What it looks like is people having ideas and having initiatives and things that they want to try out. And we run an advice process within the organization that’s been in place for a while, which I think is is a brilliant thing. It’s okay to have ideas and it’s okay to take initiative and it’s okay to do things. You need to get advice though. And that’s really our control mechanism, is have you sought the right advice from the right people? You know, sometimes those things work, sometimes they don’t. But it’s the concept that ‘let’s get on and try something and make that change rather than waiting around for somebody else to do it with you’.

Know your business

So I think at least half our team have an operational background within another aspect of the of Here’s operational and clinical services. They haven’t necessarily got an I.T. background, but they understand our business really well and they understand how our services work. So I started off as the operations manager here. And in fact, my my background going way back was around transport and logistics before I moved into doing information systems type things. So I see a huge crossover between those. With logistics it’s about understanding a process really well and trying to make it work as efficiently as as we possibly can. And that’s exactly the way that we tend to approach our services here. How do we study them and do the things that make them work as effectively as possible?

Prototype and iterate

A good example of this is the way that we work with clinicians to develop reports. The traditional way of doing these things is that we’d write a very detailed specification. We tend not to do that. We tend to work with clinicians and we will understand what matters to them and what information and what data really helps them to do their jobs. Not not the things that they’re told matters, but the things that really matter to them.

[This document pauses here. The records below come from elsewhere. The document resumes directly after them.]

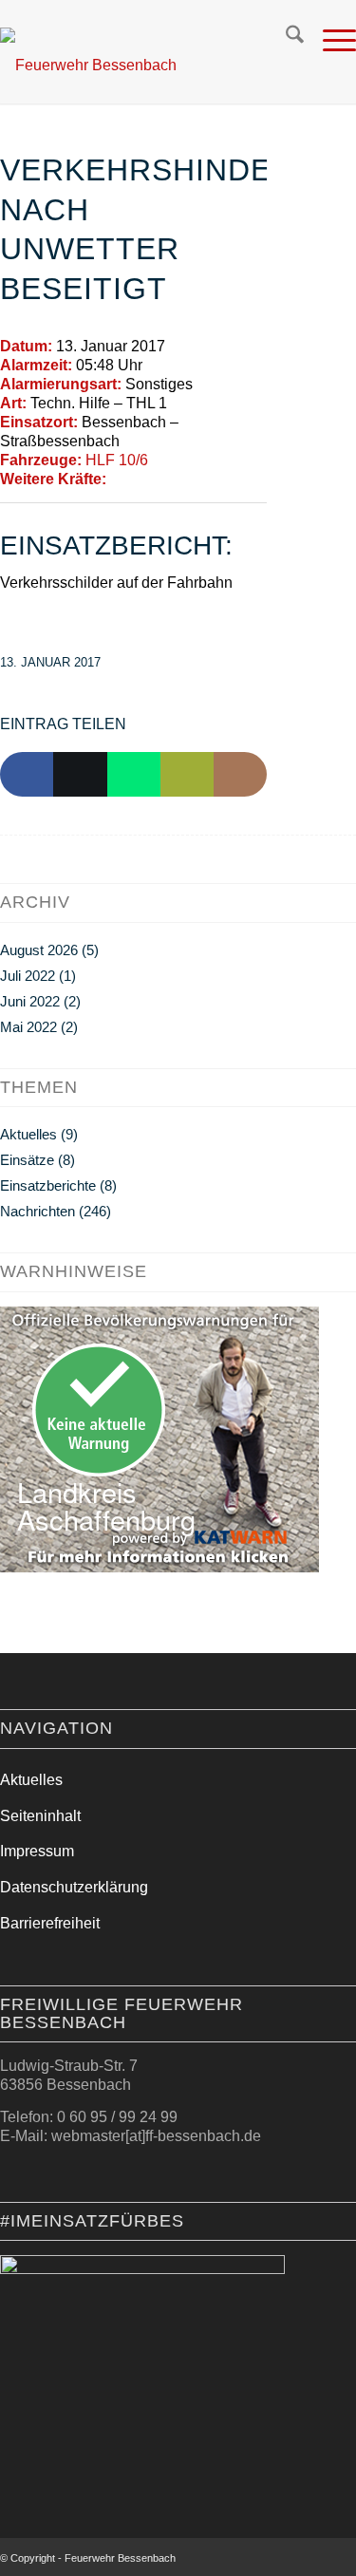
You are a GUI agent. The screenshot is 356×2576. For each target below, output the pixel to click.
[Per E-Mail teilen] (187, 775)
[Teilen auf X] (79, 775)
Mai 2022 (28, 1027)
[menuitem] (285, 38)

And we will develop reports with them. Some people call it rapid prototyping techniques, so we’ll try and build things quite quickly, sitting alongside a clinician. And then if we get it wrong, it doesn’t matter because we’ve learned just by trying that out we’ve actually learned. And then we’ll try another version and we’ll keep going and going until we’ve got what they need.

Get behind your people

We have a really, really excellent group of people, and I love the cohesion with the team and the way that they work with each other. So this is going on around me. It’s not me in the middle of that. It’s what I hear going on and the ideas bubbling up. There’s also a great deal of humor that goes with that as well. And people supporting each other. So I really want to see more of that. And I want to see people growing and moving into new roles and learning new things.

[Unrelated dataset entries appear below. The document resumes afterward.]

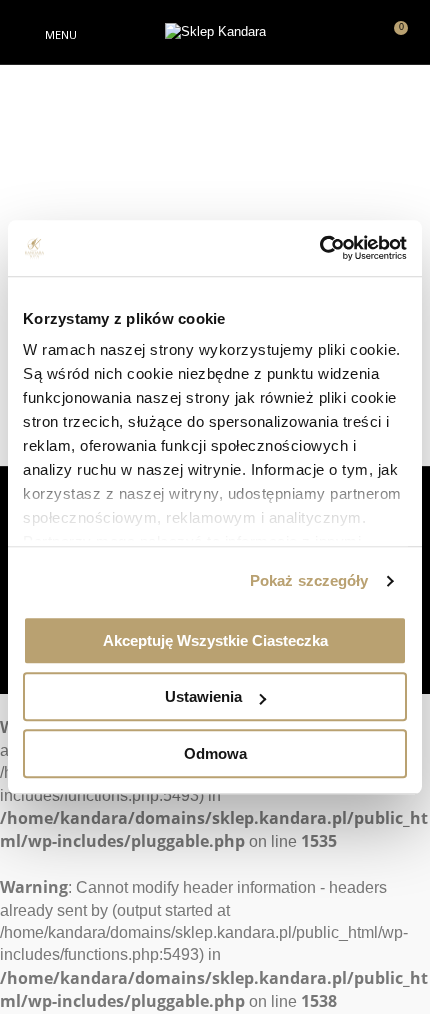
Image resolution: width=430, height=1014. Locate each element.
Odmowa (215, 753)
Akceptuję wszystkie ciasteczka (215, 640)
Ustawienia (203, 696)
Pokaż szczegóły (309, 580)
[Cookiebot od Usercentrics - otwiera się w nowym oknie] (319, 248)
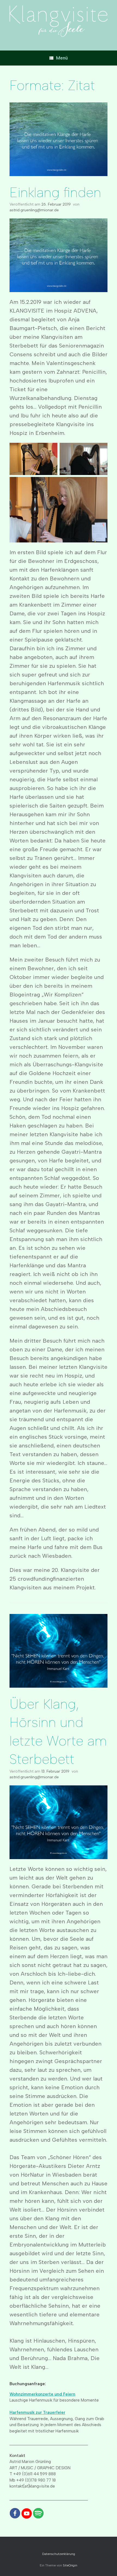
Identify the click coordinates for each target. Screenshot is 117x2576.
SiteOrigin (70, 2565)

Generally, what happens is people learn themselves so they have an interest in a certain area. And then we try and get behind people and we try and coach and we run advice processes. So more often than not, when somebody wants to go and explore a certain area, it tends to be from their own interest. And then we support it rather than just directing the matter.

One of the exciting things about working here, and that’s perhaps the thing that’s kept me here over this period, is that we do change. I don’t feel like I’ve had the same job for the last however many years. We have the huge benefit of being small. Se are a very small organization in a very small fish and a very huge pond. However, the flip side of that is that we can make decisions and we can get on with things very quickly and we can find the things that we are interested in. So I think it’s a huge advantage for us. We will have a purpose in the future. We have to find what our purpose is because it will keep changing and what we offer to the wider world will change on the people here will change.

And we will all grow up and we’ll be a bit older and we’ll learn to do different things and we’ll learn to make our offer to the world in a different way.